These transplants “hate what New York City has become” – complaining of crime and the stench of weed, she said.

While many miss New York’s energy, there’s no turning back after going through the hassle of selling their apartments and wrangling with the IRS to obtain Florida residency, Holland added.

David Feingold, the Miami-based CEO of Broadstreet Global, said he has at least 20 people in his organization who have put in a request to relocate from New York City to South Florida in the last 18 months.

“Taxes and weather have existed since the beginning of time in New York,” Feingold told The Post. But what changed in the last 18 months is the “cumulative effect” of crime and immigration, he added.

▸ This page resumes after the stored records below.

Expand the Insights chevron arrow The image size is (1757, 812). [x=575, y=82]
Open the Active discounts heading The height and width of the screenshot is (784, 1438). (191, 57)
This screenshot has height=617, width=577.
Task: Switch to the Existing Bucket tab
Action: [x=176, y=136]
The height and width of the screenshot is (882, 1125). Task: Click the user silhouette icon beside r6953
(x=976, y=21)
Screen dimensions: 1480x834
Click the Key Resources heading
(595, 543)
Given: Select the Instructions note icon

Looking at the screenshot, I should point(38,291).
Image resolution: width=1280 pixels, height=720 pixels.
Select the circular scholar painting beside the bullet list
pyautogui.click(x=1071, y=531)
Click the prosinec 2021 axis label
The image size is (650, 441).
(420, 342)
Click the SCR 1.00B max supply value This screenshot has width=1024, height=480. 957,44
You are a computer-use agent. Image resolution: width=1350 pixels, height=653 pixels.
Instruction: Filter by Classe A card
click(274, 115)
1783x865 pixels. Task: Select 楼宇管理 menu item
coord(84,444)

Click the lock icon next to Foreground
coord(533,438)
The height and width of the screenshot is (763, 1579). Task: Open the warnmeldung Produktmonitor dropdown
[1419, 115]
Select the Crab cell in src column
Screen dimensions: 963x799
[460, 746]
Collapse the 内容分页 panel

Feingold said that none of the people who moved from New York to South Florida have regretted their decision.

“That’s the amazing thing — I thought I would get complaints about the lack of art and culture that you can only find in New York,” he said.

Instead, the New York transplants have “bought themselves a boat, a bag of golf clubs and they have been able to find alternative outlets for their time.” Feingold added: “People have offset what they lost by leaving New York.”

David Goldberg, a general partner at Miami-based Alpaca VC, said he and his family initially moved to Florida in August 2020 for what they saw as “kind of like a ‘try before you buy’” – and never left.

“It is a significantly better place for me and my family to live from a personal and family perspective,” Goldberg said.

While good weather and no state income tax are both positives, Goldberg said Miami has a unique cultural identity that has grown as the city evolved into a budding tech hub.

“I think we’ve all recruited a bunch of people to come down here,” he added.